So how does the game know where the coins are, if it is not explicitly keeping state for them? Every block whose random height is divisible by 6 gets a coin, and when the player collects the coin, .1 is subtracted from the height, and the coin no longer shows up.
Apart from block height, block's x-coordinates can also be used to add distinctive features. Every third block gets a decorative tree, if it is visible. If it is invisible, it gets a (stylized) Piranha Plant. Every seventh block is purple/sinky. This produces a relatively nice random world, without requiring involved data structures or lots of code.
The 'physics' in this game are coded in an entirely ad-hoc and special-cased way. Player movement needs to be restricted in two ways---you can't walk through the sides of blocks, and you shouldn't fall through the top. The first is handled by simply cancelling horizontal movement whenever it would take the player more than nine (the highers 1-byte number...) pixels below the ground, and the second is simply a direct check against the height array. If the player is below or on the ground, his y position is set to ground level, and his vertical speed is set to zero, unless the up arrow is pressed, in which case it is set to minus ten (minus is up). In the other case, where the player is above the ground, one is added to the vertical speed, creating a gravity effect.

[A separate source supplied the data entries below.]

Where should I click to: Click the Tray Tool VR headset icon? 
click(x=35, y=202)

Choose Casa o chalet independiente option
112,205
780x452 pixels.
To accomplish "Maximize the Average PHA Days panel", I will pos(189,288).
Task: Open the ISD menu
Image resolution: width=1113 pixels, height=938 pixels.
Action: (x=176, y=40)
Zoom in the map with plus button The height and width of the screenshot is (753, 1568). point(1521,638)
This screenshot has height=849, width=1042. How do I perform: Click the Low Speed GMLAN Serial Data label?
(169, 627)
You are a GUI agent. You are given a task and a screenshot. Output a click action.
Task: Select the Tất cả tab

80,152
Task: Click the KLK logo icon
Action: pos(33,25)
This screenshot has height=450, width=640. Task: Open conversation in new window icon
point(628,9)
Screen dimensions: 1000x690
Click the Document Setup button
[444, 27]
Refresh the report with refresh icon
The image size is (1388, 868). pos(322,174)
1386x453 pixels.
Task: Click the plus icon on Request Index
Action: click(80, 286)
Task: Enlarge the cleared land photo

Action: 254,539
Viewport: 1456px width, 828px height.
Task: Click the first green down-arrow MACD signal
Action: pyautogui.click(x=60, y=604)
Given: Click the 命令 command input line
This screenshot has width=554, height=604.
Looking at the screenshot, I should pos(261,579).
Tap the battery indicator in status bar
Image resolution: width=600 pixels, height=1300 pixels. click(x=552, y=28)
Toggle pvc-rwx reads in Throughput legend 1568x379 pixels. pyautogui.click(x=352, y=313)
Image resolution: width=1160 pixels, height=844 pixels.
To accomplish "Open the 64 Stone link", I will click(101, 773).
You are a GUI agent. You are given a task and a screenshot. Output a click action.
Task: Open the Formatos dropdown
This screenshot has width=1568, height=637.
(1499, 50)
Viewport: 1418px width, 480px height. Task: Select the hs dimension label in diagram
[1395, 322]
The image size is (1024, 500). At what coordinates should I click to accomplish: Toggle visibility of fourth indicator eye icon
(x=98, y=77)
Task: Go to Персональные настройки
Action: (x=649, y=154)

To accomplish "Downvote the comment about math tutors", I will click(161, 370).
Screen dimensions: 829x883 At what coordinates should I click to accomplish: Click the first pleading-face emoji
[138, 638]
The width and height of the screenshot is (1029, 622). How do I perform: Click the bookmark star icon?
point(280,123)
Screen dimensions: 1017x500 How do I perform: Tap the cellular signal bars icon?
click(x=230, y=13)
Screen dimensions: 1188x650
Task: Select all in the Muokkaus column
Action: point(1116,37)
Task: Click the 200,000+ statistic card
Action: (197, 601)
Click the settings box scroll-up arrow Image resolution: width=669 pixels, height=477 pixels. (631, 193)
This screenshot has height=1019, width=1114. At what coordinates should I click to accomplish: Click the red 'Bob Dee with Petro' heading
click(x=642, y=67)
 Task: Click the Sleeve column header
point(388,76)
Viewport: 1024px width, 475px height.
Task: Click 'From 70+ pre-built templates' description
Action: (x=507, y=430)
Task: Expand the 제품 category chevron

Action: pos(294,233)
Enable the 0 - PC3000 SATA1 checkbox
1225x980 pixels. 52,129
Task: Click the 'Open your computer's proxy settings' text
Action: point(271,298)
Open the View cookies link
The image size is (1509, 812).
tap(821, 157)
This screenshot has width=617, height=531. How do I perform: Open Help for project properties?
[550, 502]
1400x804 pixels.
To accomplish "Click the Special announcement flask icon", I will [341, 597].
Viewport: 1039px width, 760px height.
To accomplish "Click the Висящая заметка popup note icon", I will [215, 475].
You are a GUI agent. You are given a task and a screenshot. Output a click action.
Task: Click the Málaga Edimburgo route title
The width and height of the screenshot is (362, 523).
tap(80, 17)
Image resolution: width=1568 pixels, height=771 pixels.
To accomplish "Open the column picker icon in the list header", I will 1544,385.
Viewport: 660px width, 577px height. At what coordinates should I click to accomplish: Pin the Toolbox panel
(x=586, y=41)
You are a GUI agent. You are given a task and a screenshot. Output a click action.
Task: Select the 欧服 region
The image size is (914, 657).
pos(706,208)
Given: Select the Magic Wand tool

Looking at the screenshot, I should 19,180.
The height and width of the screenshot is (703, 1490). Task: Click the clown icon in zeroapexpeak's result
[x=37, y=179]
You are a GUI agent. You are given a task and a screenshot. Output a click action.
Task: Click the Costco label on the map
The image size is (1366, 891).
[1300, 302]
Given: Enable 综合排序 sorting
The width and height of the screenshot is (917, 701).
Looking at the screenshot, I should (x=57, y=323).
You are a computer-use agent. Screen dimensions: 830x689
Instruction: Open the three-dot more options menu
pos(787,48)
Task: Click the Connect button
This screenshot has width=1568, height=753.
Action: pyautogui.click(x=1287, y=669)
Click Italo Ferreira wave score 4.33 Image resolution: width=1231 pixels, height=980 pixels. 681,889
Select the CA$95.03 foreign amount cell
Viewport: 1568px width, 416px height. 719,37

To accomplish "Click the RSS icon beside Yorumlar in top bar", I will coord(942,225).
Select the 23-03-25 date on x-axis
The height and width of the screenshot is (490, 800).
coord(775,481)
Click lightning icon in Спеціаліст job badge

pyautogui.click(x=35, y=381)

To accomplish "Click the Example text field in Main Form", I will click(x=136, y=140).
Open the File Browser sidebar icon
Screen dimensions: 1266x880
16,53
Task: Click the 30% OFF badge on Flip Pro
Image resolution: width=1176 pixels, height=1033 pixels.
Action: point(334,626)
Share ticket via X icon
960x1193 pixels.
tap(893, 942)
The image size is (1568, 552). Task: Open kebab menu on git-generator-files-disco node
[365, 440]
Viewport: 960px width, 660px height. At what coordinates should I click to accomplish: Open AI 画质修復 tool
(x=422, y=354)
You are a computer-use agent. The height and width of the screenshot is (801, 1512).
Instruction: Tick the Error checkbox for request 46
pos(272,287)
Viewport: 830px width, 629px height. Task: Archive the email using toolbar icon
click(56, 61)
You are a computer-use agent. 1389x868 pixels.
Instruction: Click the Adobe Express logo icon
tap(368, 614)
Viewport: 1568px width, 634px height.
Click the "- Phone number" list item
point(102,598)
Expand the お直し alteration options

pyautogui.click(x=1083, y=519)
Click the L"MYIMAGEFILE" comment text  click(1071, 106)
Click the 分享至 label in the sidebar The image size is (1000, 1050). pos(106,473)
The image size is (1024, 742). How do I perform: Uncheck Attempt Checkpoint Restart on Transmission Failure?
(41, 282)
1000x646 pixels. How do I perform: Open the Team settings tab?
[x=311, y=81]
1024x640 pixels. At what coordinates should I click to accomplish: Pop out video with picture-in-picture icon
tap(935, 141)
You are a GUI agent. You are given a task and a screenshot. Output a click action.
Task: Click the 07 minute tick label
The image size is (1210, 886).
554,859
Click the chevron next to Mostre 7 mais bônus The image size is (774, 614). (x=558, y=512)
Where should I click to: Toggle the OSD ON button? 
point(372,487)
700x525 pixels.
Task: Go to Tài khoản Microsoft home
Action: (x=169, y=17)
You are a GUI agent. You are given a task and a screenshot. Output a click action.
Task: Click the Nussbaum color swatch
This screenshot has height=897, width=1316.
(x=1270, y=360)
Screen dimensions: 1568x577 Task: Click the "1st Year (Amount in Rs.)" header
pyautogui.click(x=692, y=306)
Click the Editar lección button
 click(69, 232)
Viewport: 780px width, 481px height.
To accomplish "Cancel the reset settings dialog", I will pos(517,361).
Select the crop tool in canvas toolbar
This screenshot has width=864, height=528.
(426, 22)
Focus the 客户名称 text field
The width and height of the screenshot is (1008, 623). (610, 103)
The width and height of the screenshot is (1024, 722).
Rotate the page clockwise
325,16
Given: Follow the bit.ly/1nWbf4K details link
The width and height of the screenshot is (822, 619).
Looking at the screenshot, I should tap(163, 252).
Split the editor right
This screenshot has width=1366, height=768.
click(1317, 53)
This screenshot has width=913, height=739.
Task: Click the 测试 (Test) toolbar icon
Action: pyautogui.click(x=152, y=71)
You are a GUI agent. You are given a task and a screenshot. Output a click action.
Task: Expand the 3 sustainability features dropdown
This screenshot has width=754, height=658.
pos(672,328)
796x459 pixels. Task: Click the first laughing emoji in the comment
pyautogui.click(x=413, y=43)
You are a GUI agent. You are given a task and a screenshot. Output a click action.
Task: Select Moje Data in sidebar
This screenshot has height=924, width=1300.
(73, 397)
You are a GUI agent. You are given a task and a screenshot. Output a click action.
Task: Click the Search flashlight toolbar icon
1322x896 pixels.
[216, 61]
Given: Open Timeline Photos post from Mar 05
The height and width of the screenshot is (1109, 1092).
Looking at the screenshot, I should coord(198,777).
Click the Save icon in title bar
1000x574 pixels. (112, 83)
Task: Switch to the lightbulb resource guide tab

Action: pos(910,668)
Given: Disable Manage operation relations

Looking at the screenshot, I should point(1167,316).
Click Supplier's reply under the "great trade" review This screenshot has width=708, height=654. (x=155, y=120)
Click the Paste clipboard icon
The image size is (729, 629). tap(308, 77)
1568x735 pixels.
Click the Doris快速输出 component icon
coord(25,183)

Collision detection is also handled case-by-case. The most involved case is collision with the plants, which takes some 20 characters. The 'is the player near the middle of this block' part of the test is reused to determine whether a coin is being picked up.
Below follows a somewhat expanded, formatted, lightly commented version of the code. The interval code was made a function (it is a string the compressed version) to conveniently allow newlines inside of it.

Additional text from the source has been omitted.